Requirement
Return only the lines of the data below from the line with "Tap the green circle Naver search button" up to and including the line with "Image resolution: width=575", exactly as written, with the pictures omitted.

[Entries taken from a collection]
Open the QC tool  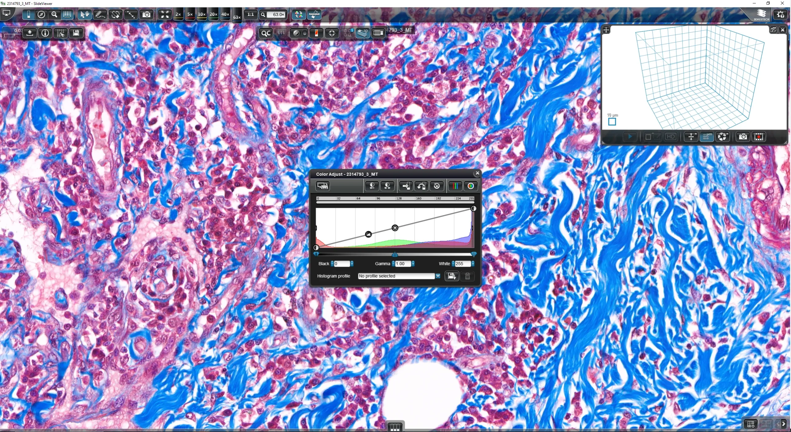[266, 33]
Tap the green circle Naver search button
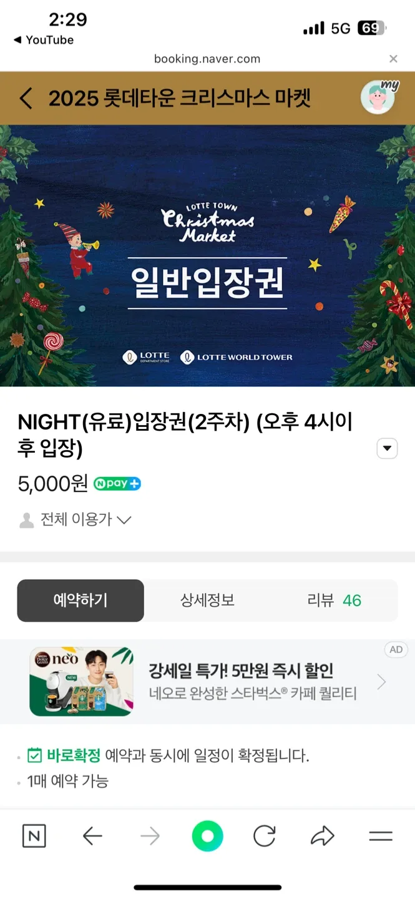Viewport: 415px width, 899px height. (x=208, y=836)
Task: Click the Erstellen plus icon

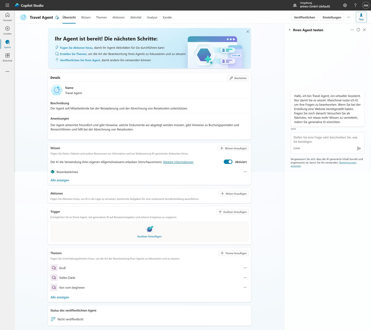Action: (7, 29)
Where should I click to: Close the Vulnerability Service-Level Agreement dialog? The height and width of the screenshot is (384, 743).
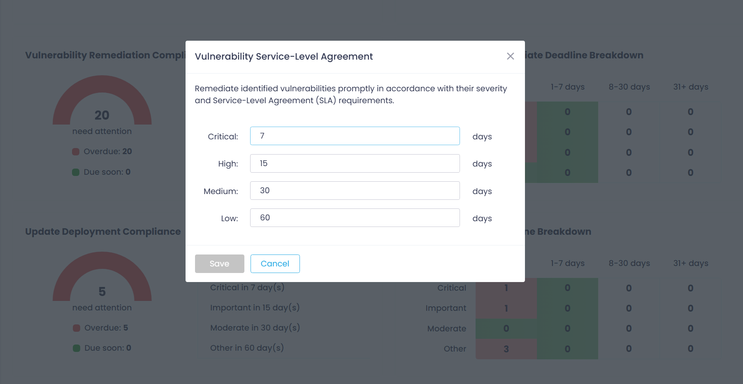[511, 56]
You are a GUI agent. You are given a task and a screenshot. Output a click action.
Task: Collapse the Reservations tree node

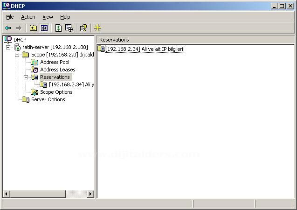[x=26, y=77]
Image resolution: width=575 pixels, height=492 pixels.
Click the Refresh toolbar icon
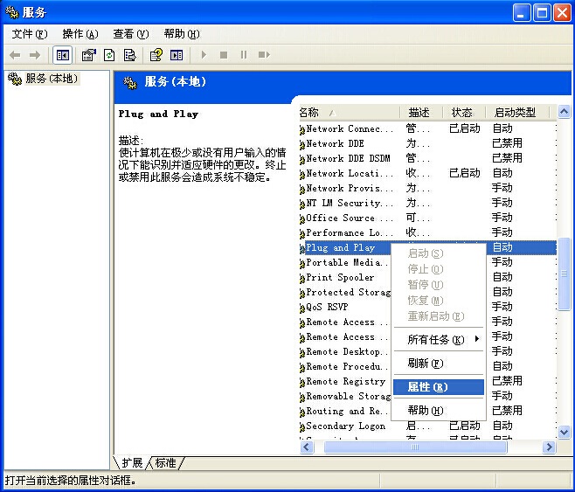[109, 55]
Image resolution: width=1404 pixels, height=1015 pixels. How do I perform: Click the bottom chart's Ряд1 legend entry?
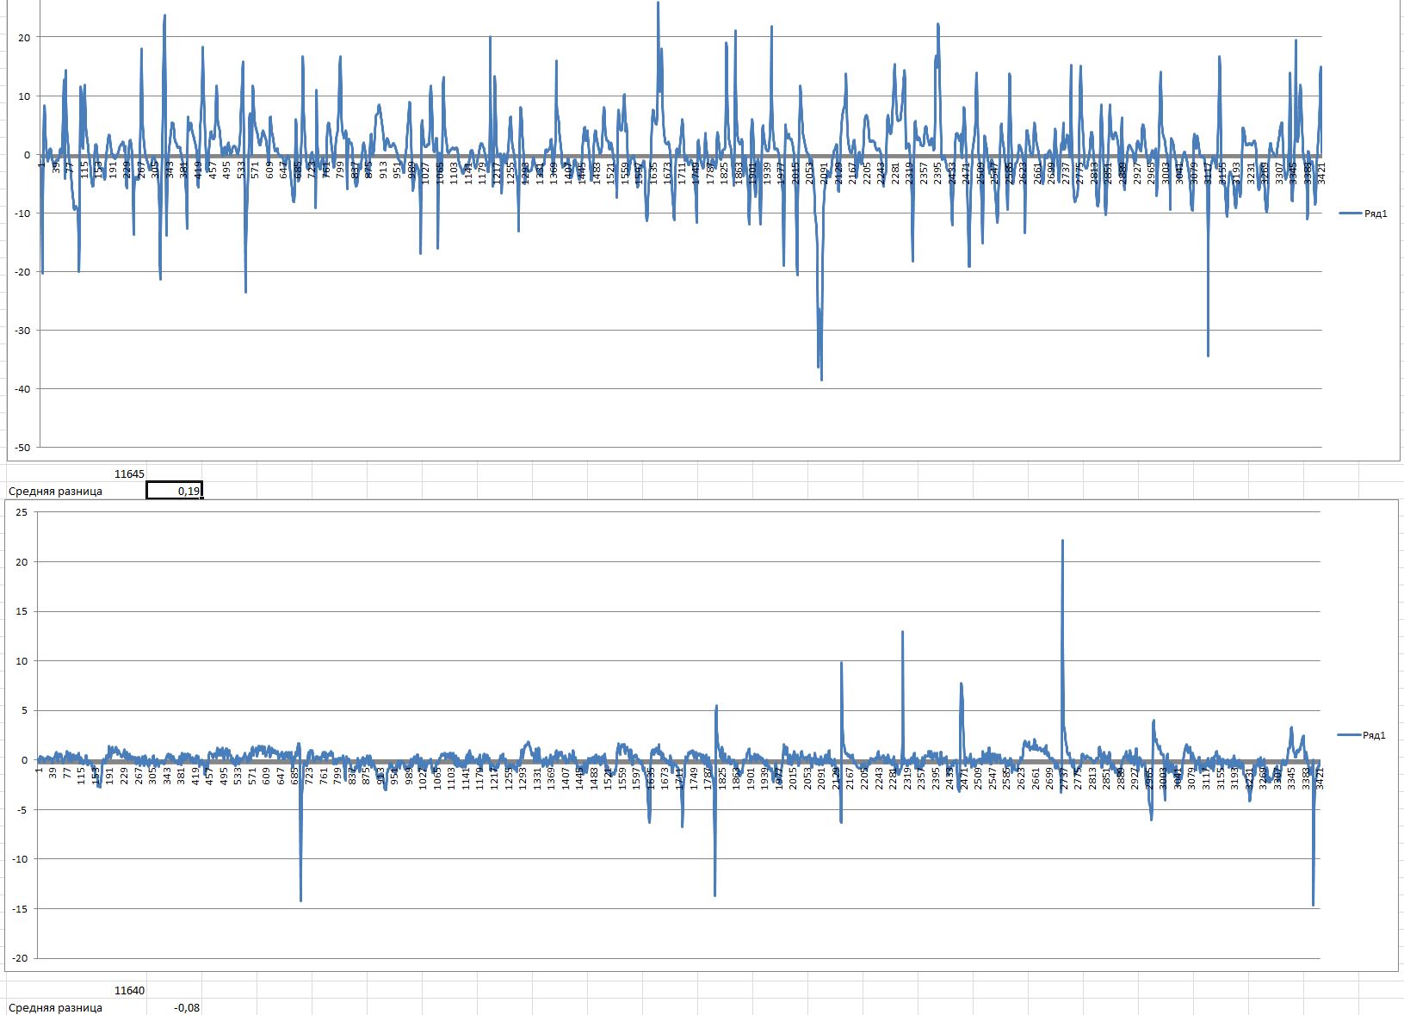(x=1373, y=735)
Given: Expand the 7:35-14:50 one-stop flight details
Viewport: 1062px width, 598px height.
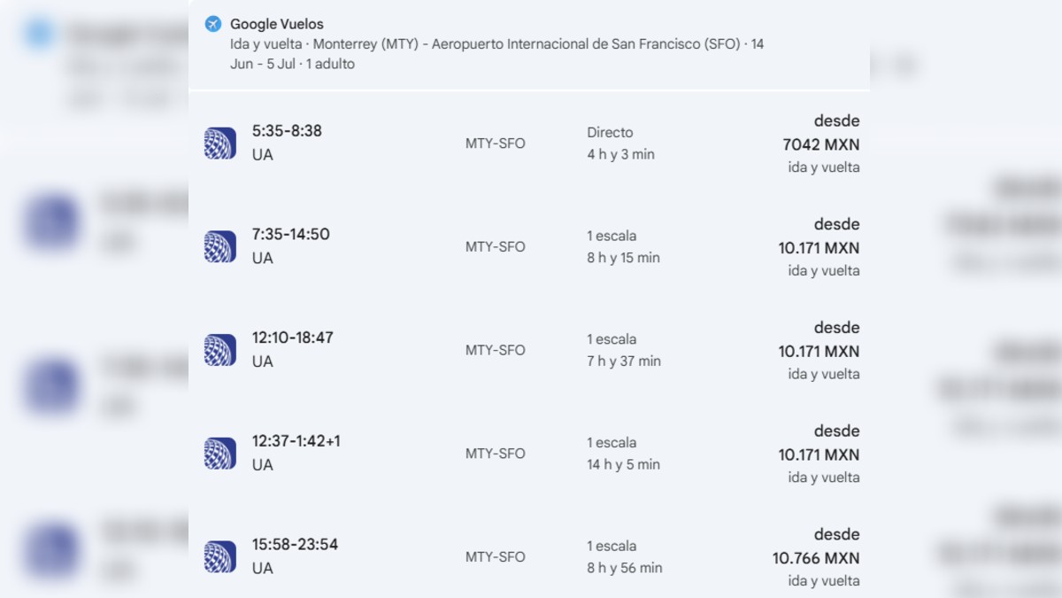Looking at the screenshot, I should click(531, 245).
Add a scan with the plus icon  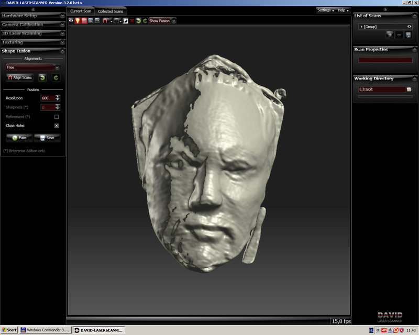(x=389, y=35)
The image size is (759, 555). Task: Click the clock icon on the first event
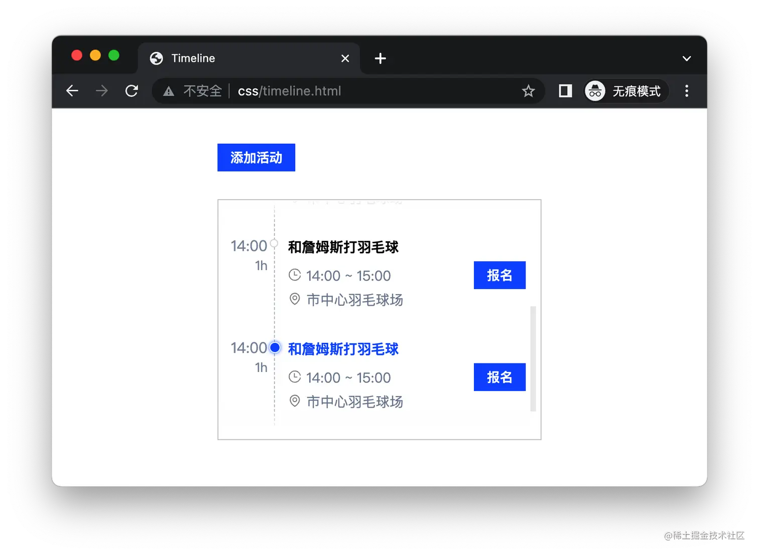click(x=295, y=275)
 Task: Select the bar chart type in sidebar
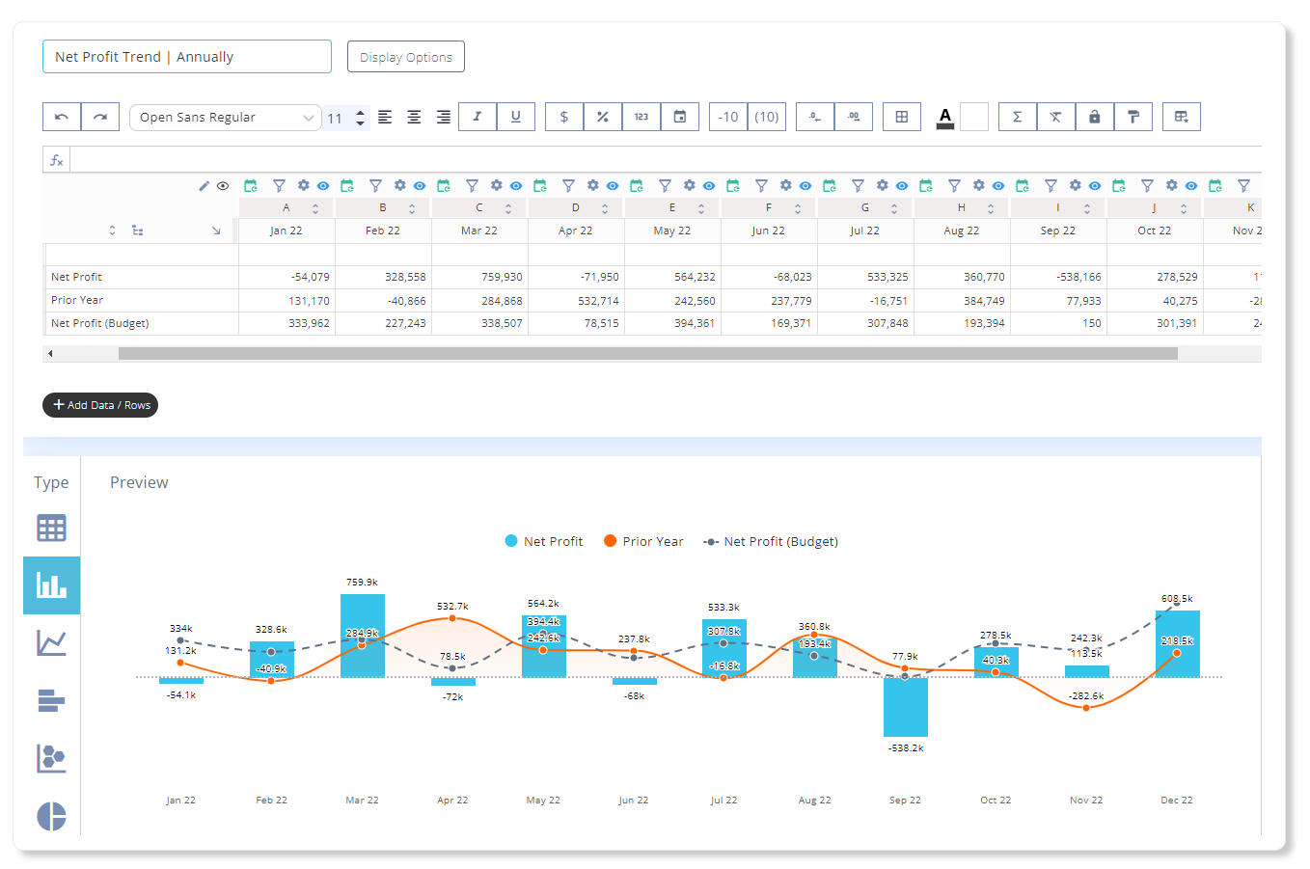coord(51,584)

Solution below
Tap the green circle Naver search button
Viewport: 415px width, 899px height. (x=208, y=836)
Task: Click the Erstellen plus icon

Action: (7, 29)
Where should I click to: Close the Vulnerability Service-Level Agreement dialog? The height and width of the screenshot is (384, 743).
[511, 56]
You are a GUI agent. You are given a task and a screenshot. Output a click action.
Task: Collapse the Reservations tree node

[x=26, y=77]
Image resolution: width=575 pixels, height=492 pixels.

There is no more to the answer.